De Hoge Raad kon zich hierin niet vinden. De Rechtbank heeft in het (onherroepelijke) onteigeningsvonnis vastgesteld dat de onteigenden hebben aangevoerd dat de onteigening onlosmakelijk samenhangt met de plannen van het Waterschap. De uitvoering van deze plannen, die verband hielden met de hydrologische gevolgen van de omlegging van de Zuid-Willemsvaart, diende mede plaats te vinden op het overblijvende.
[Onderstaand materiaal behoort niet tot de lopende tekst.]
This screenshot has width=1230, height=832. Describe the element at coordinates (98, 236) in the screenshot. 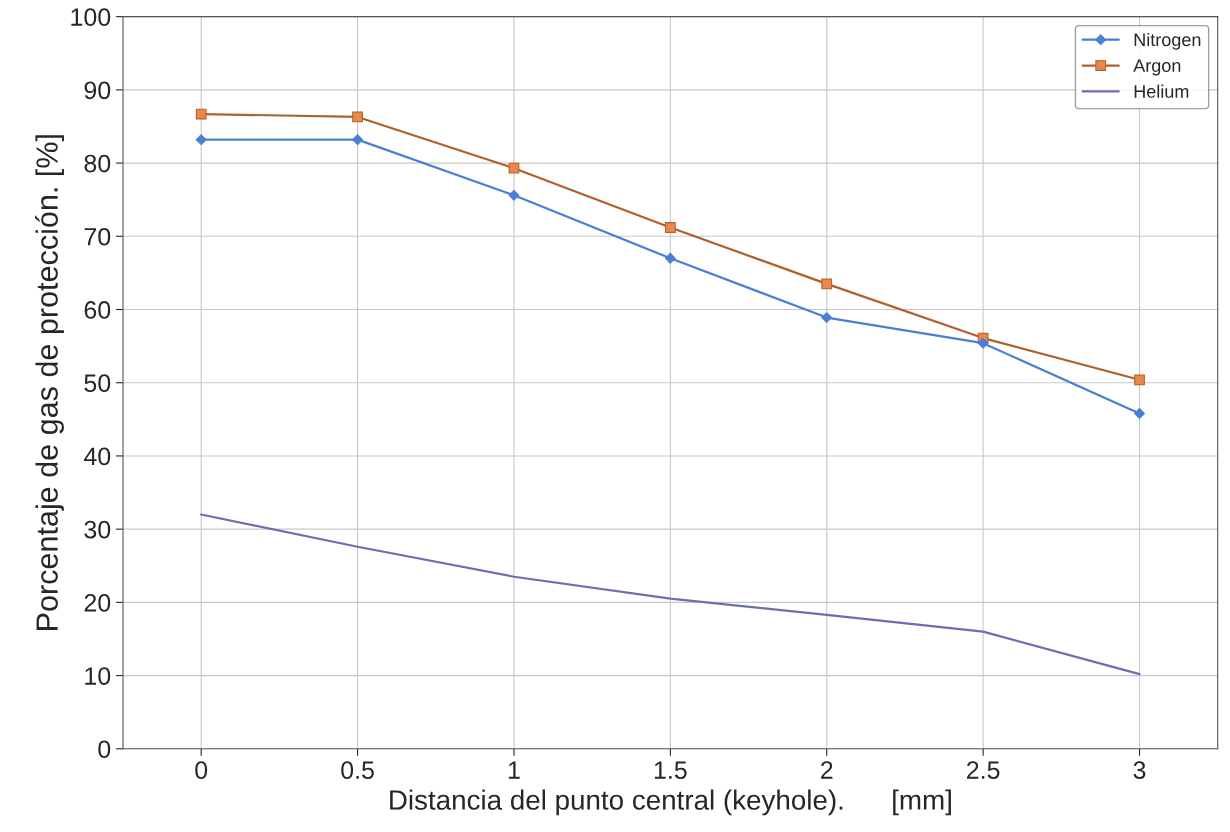

I see `y-tick-label: 70` at that location.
Hoewel inmiddels overeenstemming was bereikt tussen de grondeigenaren en het Waterschap, was de waardevermindering nog steeds van belang aangezien de aankoop had plaatsgevonden na de peildatum.
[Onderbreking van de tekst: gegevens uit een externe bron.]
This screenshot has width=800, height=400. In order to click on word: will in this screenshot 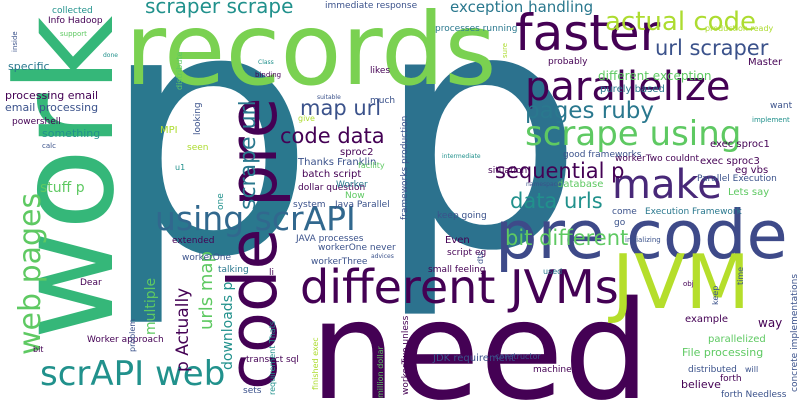, I will do `click(752, 370)`.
Bij het bepalen van de schadeloosstelling wordt, op grond van artikel 41 van de onteigeningswet, rekening gehouden met de mindere waarde die voor het overblijvende (en dus niet in de onteigening vallende gronden) het rechtstreeks en noodzakelijk gevolg is van het verlies van zijn goed. Het bedrag van de aan de onteigende toe te wijzen schadeloosstelling moet, zoals ligt besloten in de woorden “een volledige vergoeding” in art. 40 Ow, de compensatie vormen voor de totale schade die de onteigende als rechtstreeks en noodzakelijk gevolg van het verlies van zijn zaak lijdt. Daarom moet de Rechtbank over elke door de onteigende gestelde schadepost en de hoogte daarvan, een gemotiveerde beslissing nemen. De Rechtbank heeft dit volgens de Hoge Raad miskend.
Het feit dat niet de Staat in dit geval maar het Waterschap de werkzaamheden zal gaan uitvoeren maakt dat volgens de Hoge Raad niet anders. Ook schade aan het overblijvende die voortvloeit uit door een derde verrichte werkzaamheden welke onlosmakelijk samenhangen met het werk met het oog waarop de onteigening plaatsvindt, kan onder omstandigheden als zodanige schade worden aangemerkt.
In deze onteigeningsprocedure hadden de grondeigenaren aangevoerd dat van dergelijke omstandigheden sprake was. Het feit dat het overblijvende is verkocht aan het Waterschap, brengt volgens de Hoge Raad niet mee dat zij in zoverre geen voor vergoeding in aanmerking komende schade lijden. Daarnaast maakt het ook niet uit dat andere grondeigenaren soortgelijke schade zouden lijden. De feiten en omstandigheden die aanwezig zijn op de peildatum zijn namelijk beslissend bij het bepalen van de omvang van de schadeloosstelling. Dit is door de Rechtbank miskend.
Daarbij overweegt de Hoge Raad dat indien op de peildatum al bekend was dat het Waterschap ter plaatse werkzaamheden zou gaan uitvoeren, en dit een waardedrukkend effect had op alle gronden in het desbetreffende gebied, dit mede van belang is voor de hoogte van de prijs die een redelijk handelende koper in het vrije commerciële verkeer bereid zou zijn geweest te betalen voor het overblijvende. Dat betekent dat het gegeven dus ook voor de omvang van de aan de grondeigenaren toe te kennen schadeloosstelling van belang is.